O grupo tinha parado de me perseguir. Tinha passado tanto tempo que até um dos membros havia me procurado para se desculpar, porque ele tinha encontrado Jesus. Ele me contactou por mensagens, pedindo meu perdão e implorando por nos encontrarmos pessoalmente. Ele dizia que precisava contar a história toda para mim, que eu tinha que ter muito cuidado e não ficar no radar daquelas pessoas, eles eram perigosos e estavam obcecados em me destruir. Eu nunca respondi às mensagens dele, precisava de mais tempo para planejar minha vingança, e não ligava que ele tinha se arrependido. Ele ainda sofreria as consequências de cruzar o meu caminho.
Após um período de dor e sofrimento, a vida finalmente começava a parecer normal de novo. Eu tentava me distanciar do meu passado e esquecer tudo o que havia acontecido comigo. A traição tinha me feito desistir de qualquer relacionamento para sempre. Eu não queria dar a ninguém o poder de me machucar daquela forma novamente. No entanto, o destino tinha outros planos para mim.
Certo dia, enquanto passeava com meu cachorro, vi uma mulher sentada sozinha em um banco. Meu primeiro instinto nesses casos era sempre desviar o olhar e ir embora, mas ela se aproximou e começou a brincar com o meu cachorro, perguntando sobre o nome e a raça dele. Respondi de forma breve e tentei continuar a caminhar, mas ela não desistiu e continuou puxando assunto comigo.
Depois desse dia, ela estava no parque na hora que eu passeava com meu cachorro quase todo dia. Eu sentia desconfortável com as perguntas, era evasivo nas respostas e tinha medo de me abrir novamente, mas ela parecia entender meus receios e respeitá-los. Com o tempo, fui me soltando e percebendo que estava gostando de ter alguém para conversar.

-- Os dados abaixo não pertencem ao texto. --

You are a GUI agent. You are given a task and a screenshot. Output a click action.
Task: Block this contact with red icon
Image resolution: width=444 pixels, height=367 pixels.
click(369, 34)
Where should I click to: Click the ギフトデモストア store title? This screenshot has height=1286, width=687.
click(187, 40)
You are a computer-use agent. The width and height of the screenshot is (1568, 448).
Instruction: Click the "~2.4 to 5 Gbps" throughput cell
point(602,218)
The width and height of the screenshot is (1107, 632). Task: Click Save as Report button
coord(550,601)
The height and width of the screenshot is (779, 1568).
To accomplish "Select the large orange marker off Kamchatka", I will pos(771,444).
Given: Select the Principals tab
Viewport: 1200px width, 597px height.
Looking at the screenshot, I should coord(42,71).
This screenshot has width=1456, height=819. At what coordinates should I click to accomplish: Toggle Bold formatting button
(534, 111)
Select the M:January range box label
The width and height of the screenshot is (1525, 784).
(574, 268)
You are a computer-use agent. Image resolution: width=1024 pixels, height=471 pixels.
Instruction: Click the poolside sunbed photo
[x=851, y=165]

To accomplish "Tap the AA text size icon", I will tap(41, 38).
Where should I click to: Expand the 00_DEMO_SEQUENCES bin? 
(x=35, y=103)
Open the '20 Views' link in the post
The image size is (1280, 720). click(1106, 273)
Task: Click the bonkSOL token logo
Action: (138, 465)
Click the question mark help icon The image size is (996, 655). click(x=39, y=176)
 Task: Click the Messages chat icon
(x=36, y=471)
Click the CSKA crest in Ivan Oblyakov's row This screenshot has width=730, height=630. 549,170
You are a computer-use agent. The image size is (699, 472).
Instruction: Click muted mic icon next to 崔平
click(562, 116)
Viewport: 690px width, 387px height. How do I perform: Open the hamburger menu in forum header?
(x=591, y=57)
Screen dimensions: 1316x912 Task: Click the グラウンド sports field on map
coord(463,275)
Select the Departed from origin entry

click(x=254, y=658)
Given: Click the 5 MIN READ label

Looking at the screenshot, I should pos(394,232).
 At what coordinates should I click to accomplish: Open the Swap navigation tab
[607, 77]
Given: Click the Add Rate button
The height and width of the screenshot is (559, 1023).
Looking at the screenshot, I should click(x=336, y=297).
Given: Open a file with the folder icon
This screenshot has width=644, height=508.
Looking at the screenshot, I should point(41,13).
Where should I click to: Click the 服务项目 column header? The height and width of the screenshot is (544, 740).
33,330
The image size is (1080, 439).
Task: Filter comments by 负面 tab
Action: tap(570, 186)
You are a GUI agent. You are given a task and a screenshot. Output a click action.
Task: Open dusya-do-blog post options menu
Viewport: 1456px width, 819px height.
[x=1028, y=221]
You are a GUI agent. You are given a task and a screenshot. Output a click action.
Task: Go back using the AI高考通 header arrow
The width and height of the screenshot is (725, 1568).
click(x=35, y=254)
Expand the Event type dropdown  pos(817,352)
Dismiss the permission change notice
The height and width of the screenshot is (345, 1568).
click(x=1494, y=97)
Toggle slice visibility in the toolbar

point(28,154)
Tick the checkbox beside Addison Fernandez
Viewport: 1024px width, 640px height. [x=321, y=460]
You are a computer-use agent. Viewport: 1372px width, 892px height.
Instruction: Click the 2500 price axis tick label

Ela se chamava Sofia, era uma moça de estatura mediana com os cabelos negros que batiam no seu quadril. Não era absurdamente bonita como Carla e nem estava em tão boa forma, mas não acredito que algum homem a rejeitaria. O que me atraiu nela, era o fato dela saber bem o que era sofrimento. A infância dela foi um inferno, com o pai alcoólatra e violento. Ela me confidenciava histórias horríveis, embora ele nunca tenha abusado dela, a forma que ele a olhava e tocava quando bebia não era como um pai com sua filha.
Foi com Sofia que eu me abri pela primeira vez e contei um pouco do que havia acontecido comigo nos últimos meses. Claro, eu mudava alguns detalhes da história para evitar parecer um fracassado completo. Na versão adaptada da minha vida, eu sofrido cyberbullying na adolescência após ser traído por uma namorada, mas havia tudo tinha ficado bem. Contava para ela sobre a dor e humilhação que passei, nossos traumas nos aproximavam cada vez mais.
Durante meses, eu encontrava Sofia quase todos os dias enquanto passeava com meu cachorro. Ela me confessou mais tarde que ficava espionando minha casa e esperava até que eu saísse para me encontrar “casualmente”. Embora eu sentisse atração por ela, eu me esforçava para não deixar transparecer. Todas as primeiras vezes do nosso relacionamento partiram da iniciativa dela: primeiro encontro, primeiro beijo e primeira vez que dormimos juntos.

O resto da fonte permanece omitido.